I've been working at creating a regular expression engine in Haskell again and have come up with what feels like a fairly elegant solution. Through a series of functions the following conversions happen :


print $ test -- "a|b?c|d"
print $ lfn test -- ["a","|","b","?","c","|","d"]
print $ p2p $ lfn test -- ["a","|","?b","c","|","d"]
print $ gs Top [] $ p2p $ lfn test -- [["a"],["?b","c"],["d"]]


Now I will convert this last output into a series of rules for what to do at certain points of evaluation, using the information at http://swtch.com/~rsc/regexp/ as a guide to how good regular expressions work.

I want to perform the following conversion :


[["a"],["?b","c"],["d"]] -> ( [ [ (Just 'a', 4 ) , (Nothing , 2) , (Just 'd' , 4 ) ] ,
[ (Just 'b', 3 ) , ( Nothing , 3 ) ] ,
[ (Just 'c', 4 ) ]
]
,
4 )


A parser for such a rule set should be simple enough, and once created I will use the Array module to make it go at a decent speed.

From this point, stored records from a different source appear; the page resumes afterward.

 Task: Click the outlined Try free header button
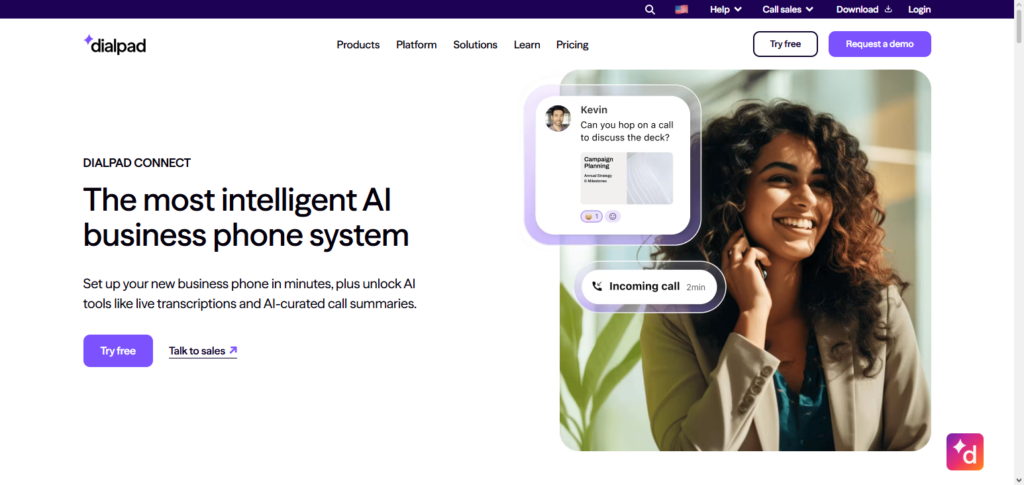point(785,44)
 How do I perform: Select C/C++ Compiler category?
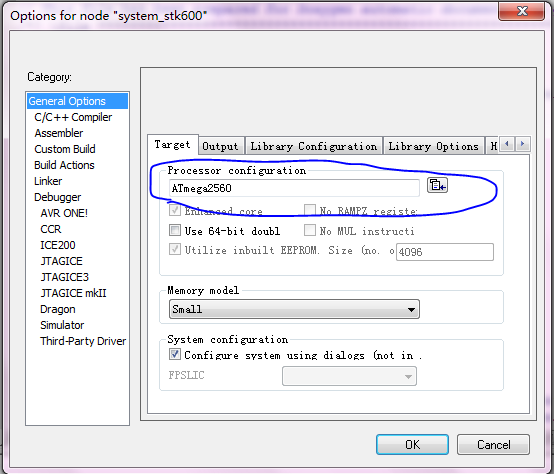(x=73, y=117)
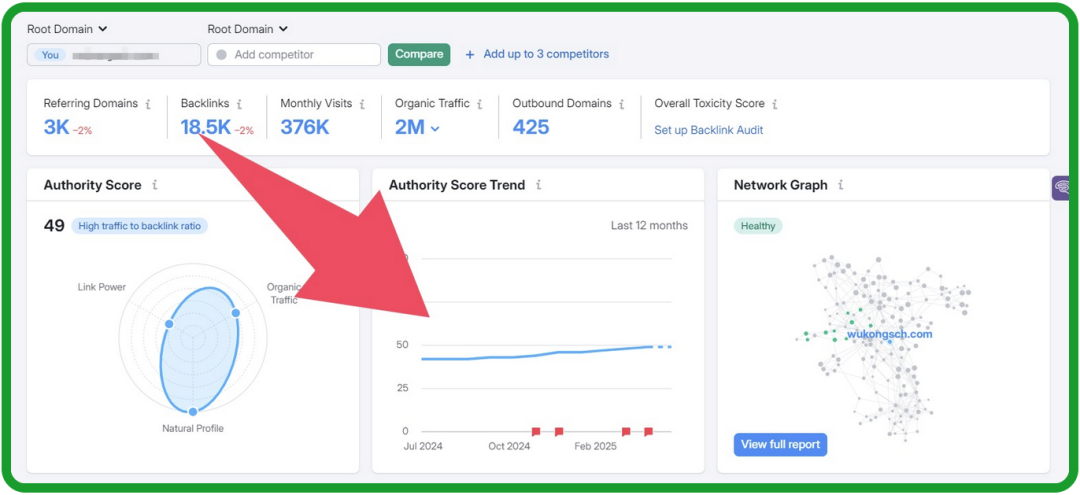
Task: Click Add up to 3 competitors
Action: pos(537,54)
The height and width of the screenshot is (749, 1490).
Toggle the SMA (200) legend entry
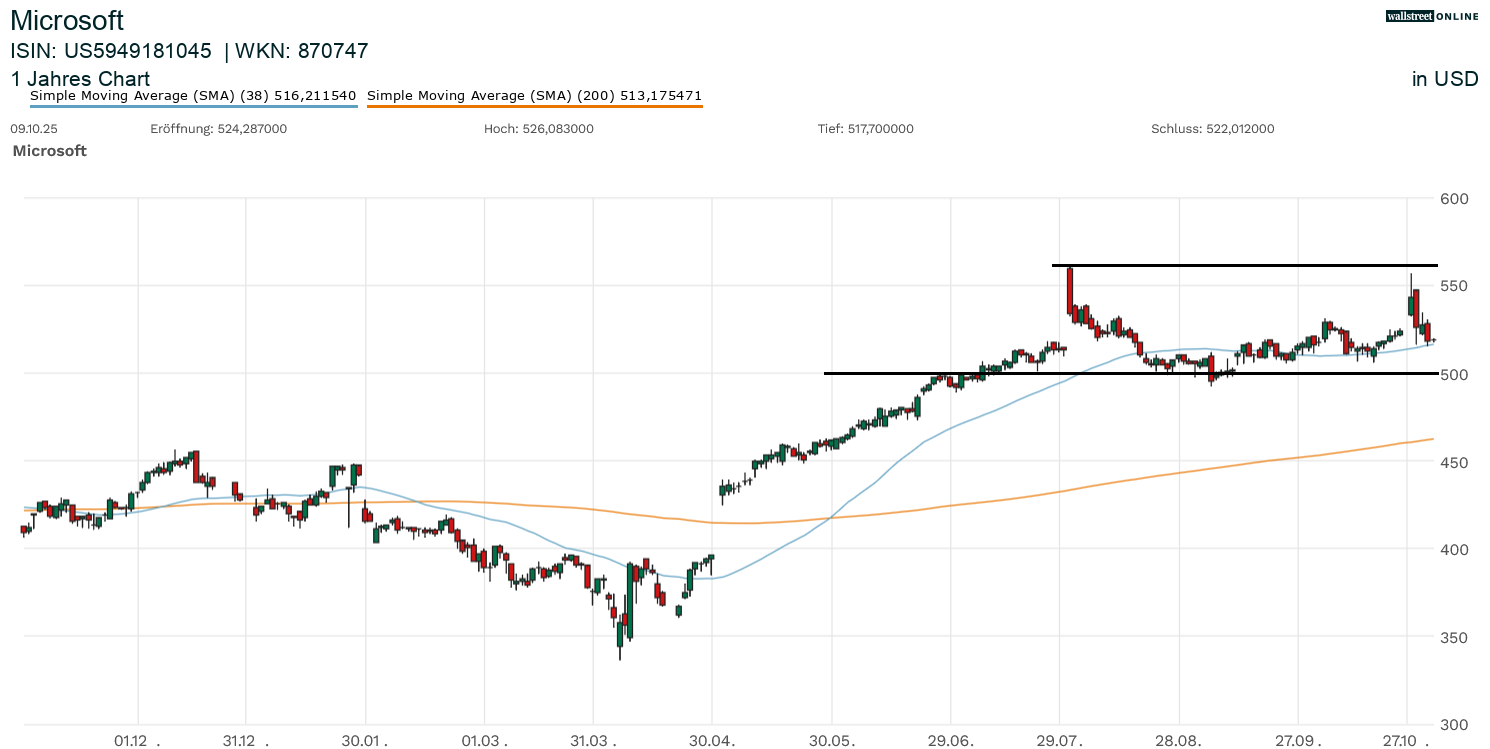(x=534, y=96)
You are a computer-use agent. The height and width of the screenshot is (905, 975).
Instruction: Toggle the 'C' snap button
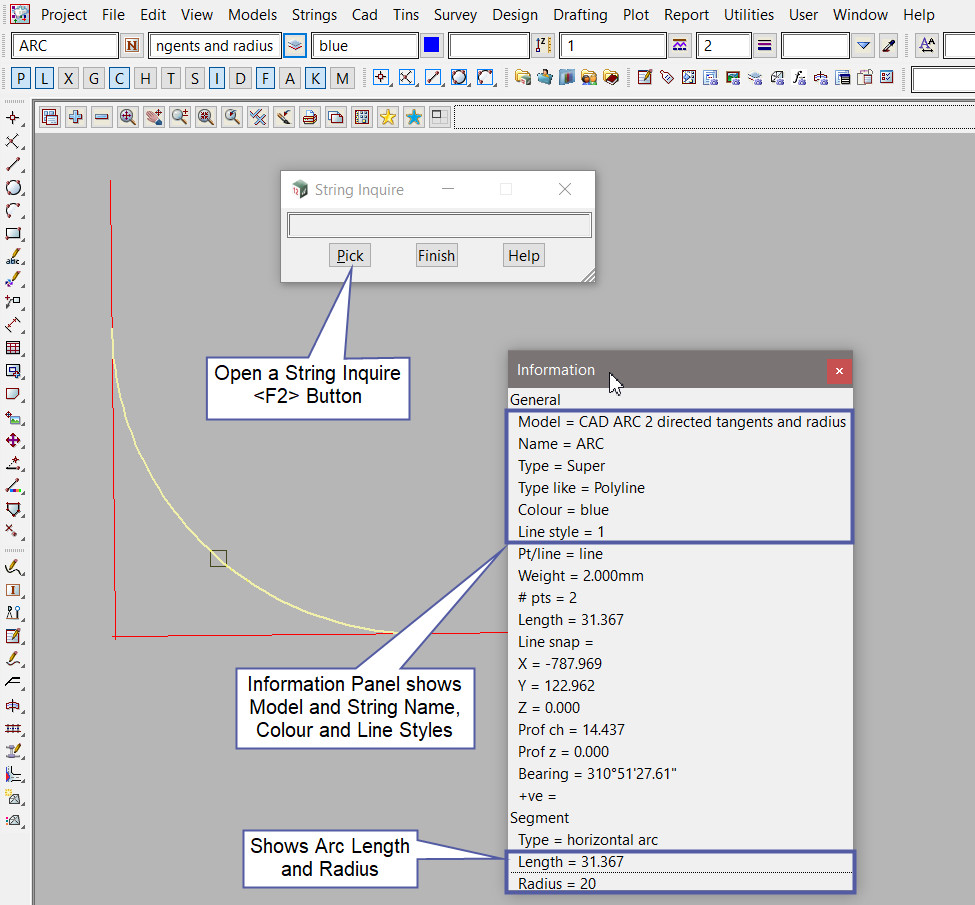tap(119, 78)
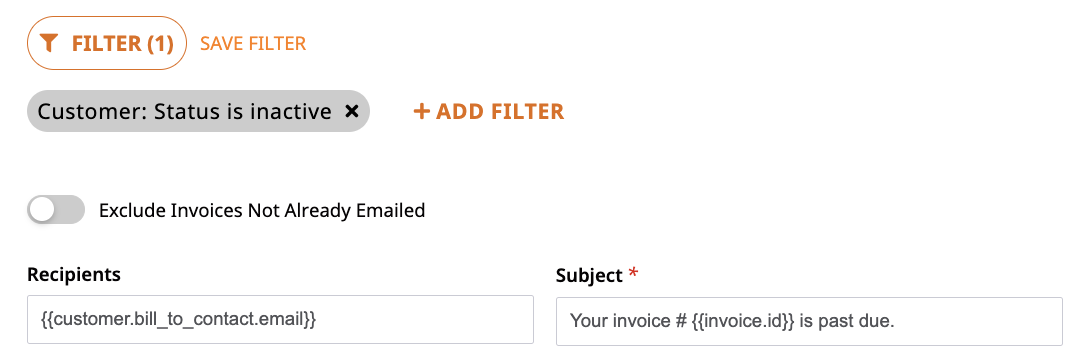Viewport: 1082px width, 362px height.
Task: Select the Customer: Status is inactive chip
Action: 198,111
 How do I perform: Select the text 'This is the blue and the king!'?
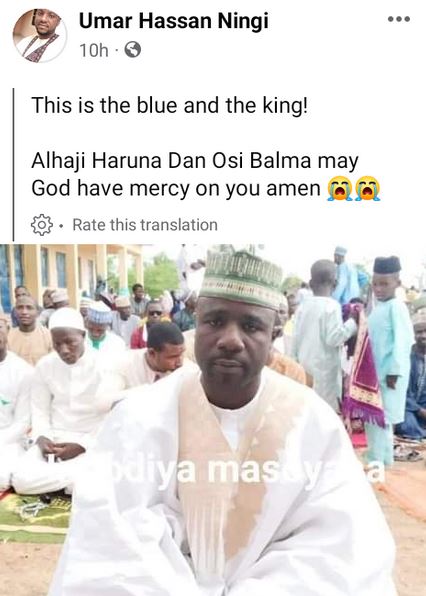pos(169,105)
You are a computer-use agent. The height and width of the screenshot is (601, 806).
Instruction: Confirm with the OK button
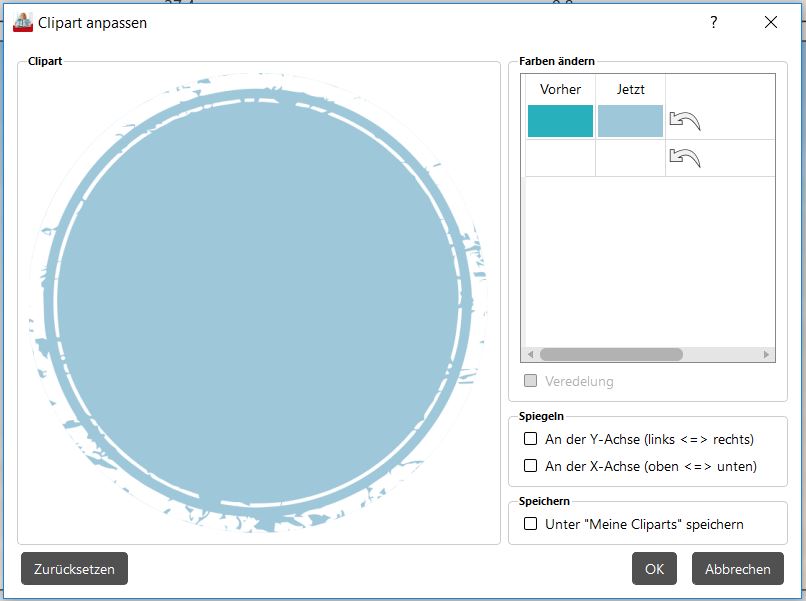coord(654,569)
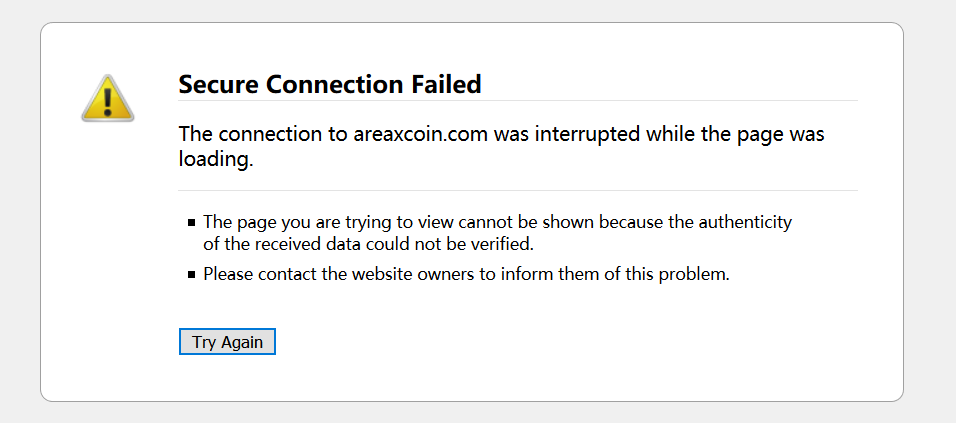956x423 pixels.
Task: Click the word 'Failed' in the title
Action: [446, 84]
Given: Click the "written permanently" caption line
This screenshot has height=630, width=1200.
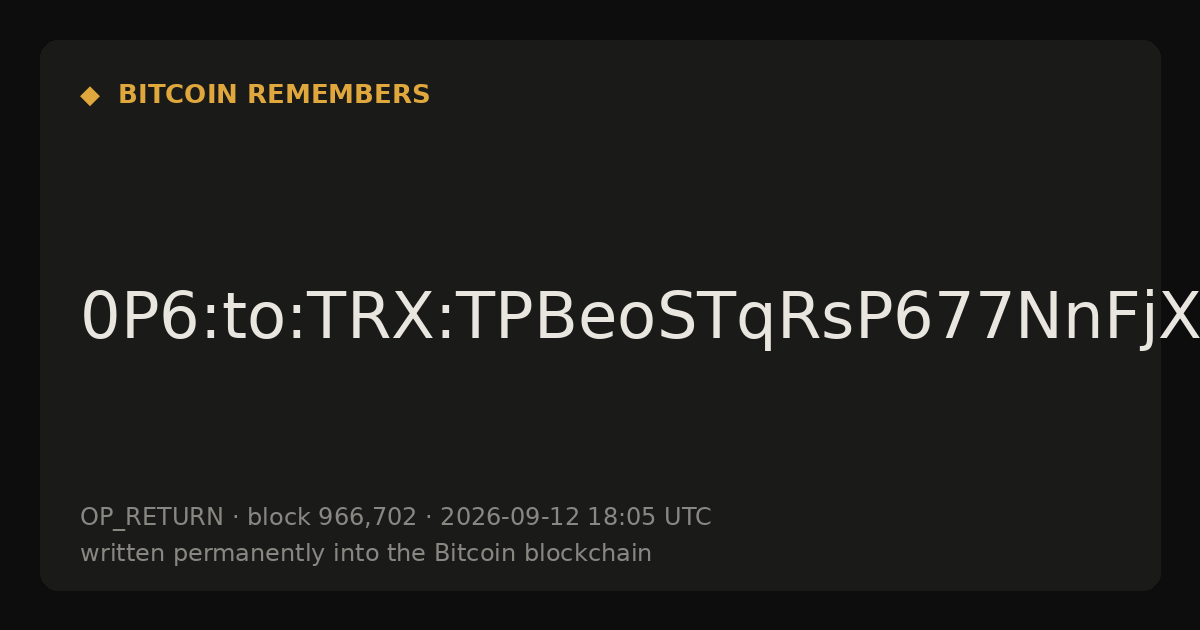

I've coded up through the transformation into a ruleset, and have hit an interesting boundary. When designing my solution I remembered an interesting article I had seen when initially starting to look at Haskell wherein the author was coding an assembler and passed the output in as one of the initial arguments. The idea intrigued me.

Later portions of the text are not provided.